Task description >>
From the text on book covers and Amazon sales below, copy the passage from "Also, check out" up to and including "higher sales rank.".

Text to read >>
Don’t judge a book by its cover. -Someone
Did you buy your loved ones presents for this year’s upcoming holidays season yet? Do you have younger cousins, nieces, nephews or children of your own? Are you planning on surprising the younger ones with a book or two? Imagine you are at a bookstore looking for the right gift, trying to decide between two books you saw in the children’s section. Let’s say these are the two books (taken from Amazon’s Children’s Books category):
Those Darn Squirrels Fly South | Bonyo Bonyo |
---|---|
Your phone is dead, and the employees of the bookstore are nowhere to be found. Without access to any other information, could you still choose which one to buy just by looking at their covers?
You probably had an intuitive answer to that question, but do you really know why you made that decision? This is what we want to investigate here, using the power of data! Based on their cover aesthetics, could we predict a book’s Amazon sales rank and review score? After all, these two metrics are good indicators of the popularity of the books; maybe your presents won’t be returned this year!
Put on your knitted reindeer jumper, buckle up, and get ready as we take you through our data story which will uncover the scientific answer to the question raised above. This year, we will make sure you are on the same page as the younger ones!
Also, check out the code for our detailed analysis as well as this website’s source code!
Table of Contents
The Data
What do we need to do Data Science? Data, of course!
Data Collection
We have scraped the cover images of, and basic information on, around 13000 books listed on Amazon. The book information has the following format:
ID | Review Score | Sales Rank | Number of Reviews | Title | Author | Date |
---|---|---|---|---|---|---|
ID | Review Score | Sales Rank | Number of Reviews | Title | Author | Date |
Note about the Sales Rank to avoid future confusion: This number represents the book’s placement in the sales rankings of Amazon books, e.g. the number one best seller book would have a Sales Rank of 1. This means that a book with a lower sales rank has been bought more than a book with a higher sales rank.

Data block >>
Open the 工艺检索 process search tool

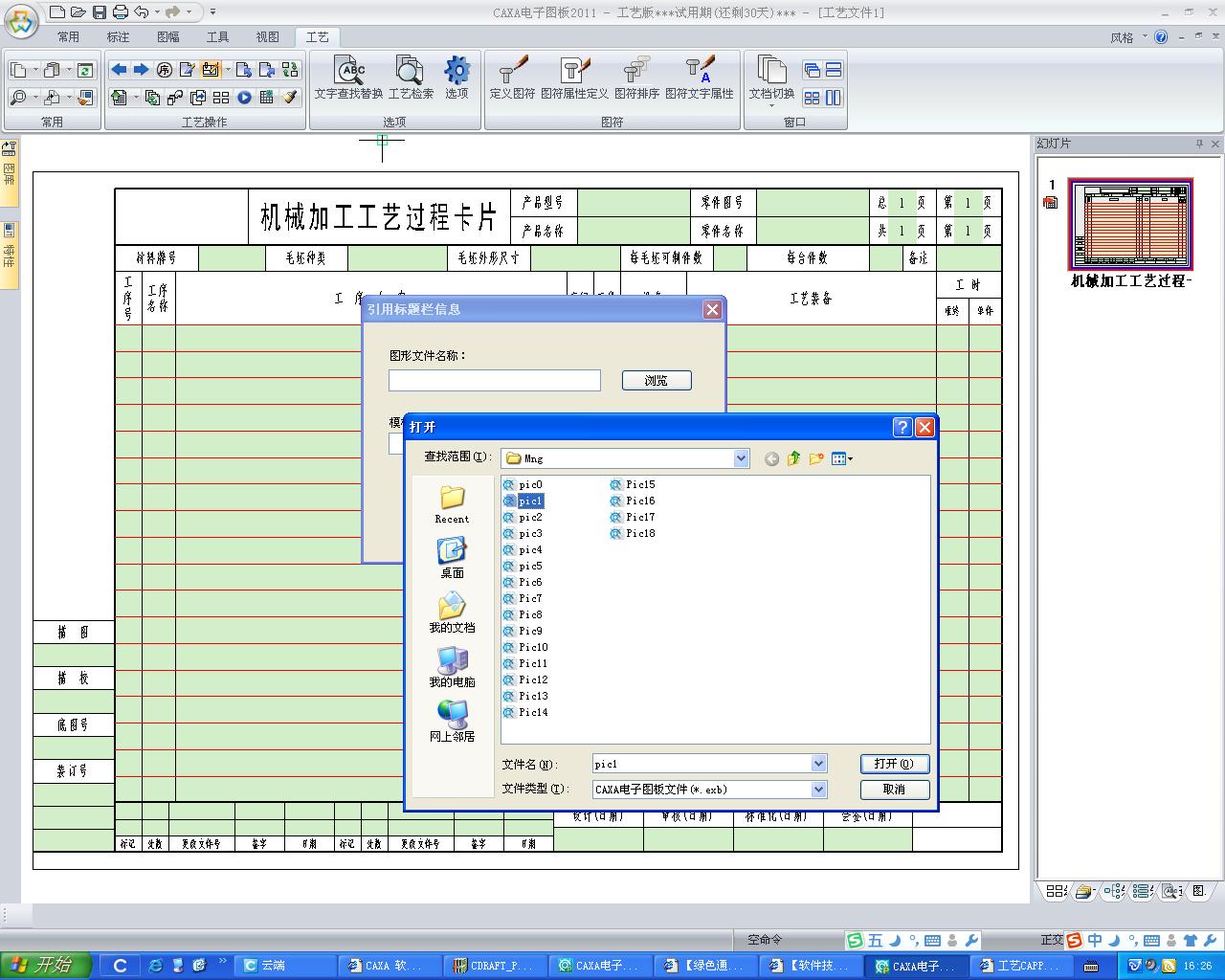point(410,72)
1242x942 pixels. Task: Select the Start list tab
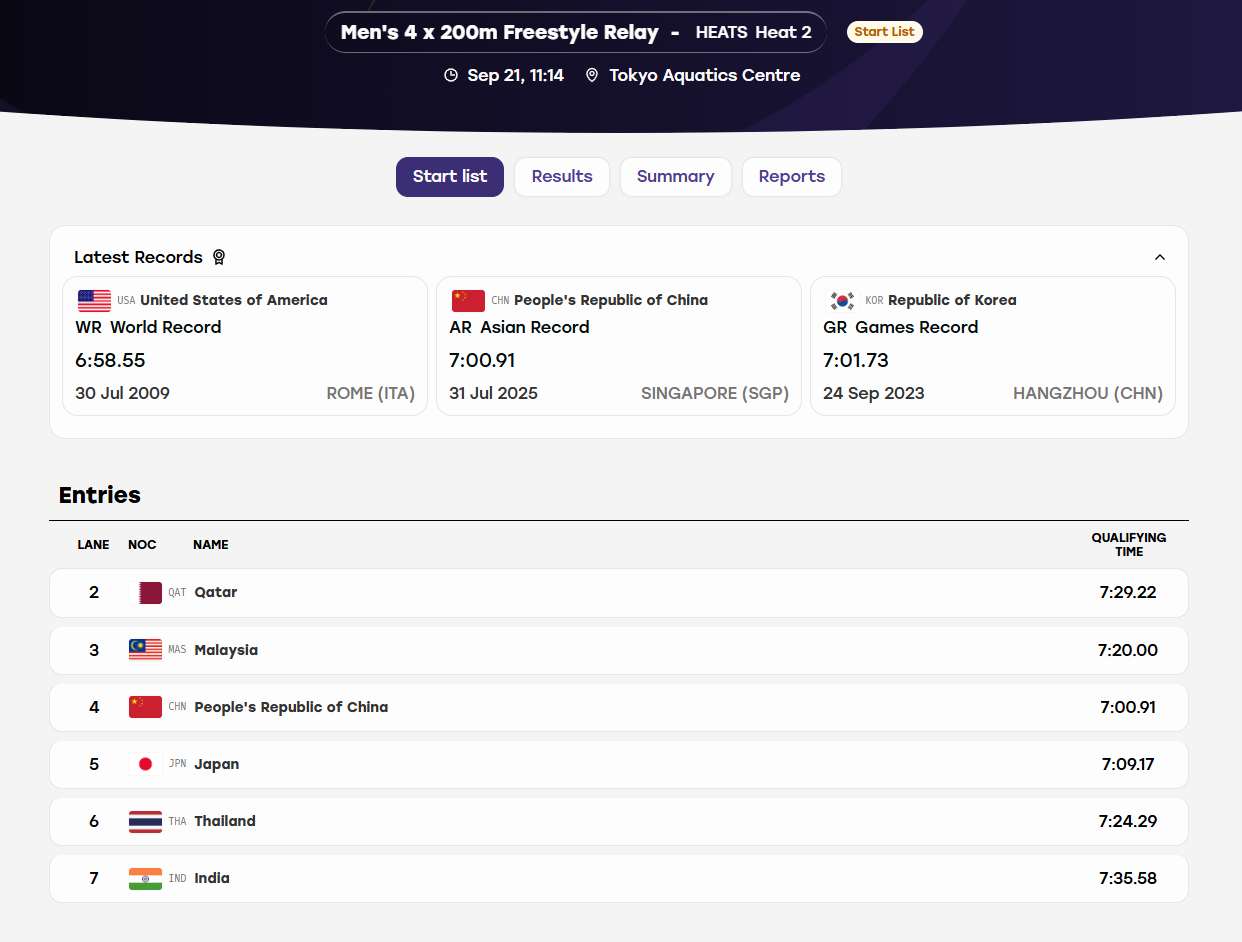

Exercise output >>
Also, check out the code for our detailed analysis as well as this website’s source code!
Table of Contents
The Data
What do we need to do Data Science? Data, of course!
Data Collection
We have scraped the cover images of, and basic information on, around 13000 books listed on Amazon. The book information has the following format:
ID | Review Score | Sales Rank | Number of Reviews | Title | Author | Date |
---|---|---|---|---|---|---|
ID | Review Score | Sales Rank | Number of Reviews | Title | Author | Date |
Note about the Sales Rank to avoid future confusion: This number represents the book’s placement in the sales rankings of Amazon books, e.g. the number one best seller book would have a Sales Rank of 1. This means that a book with a lower sales rank has been bought more than a book with a higher sales rank.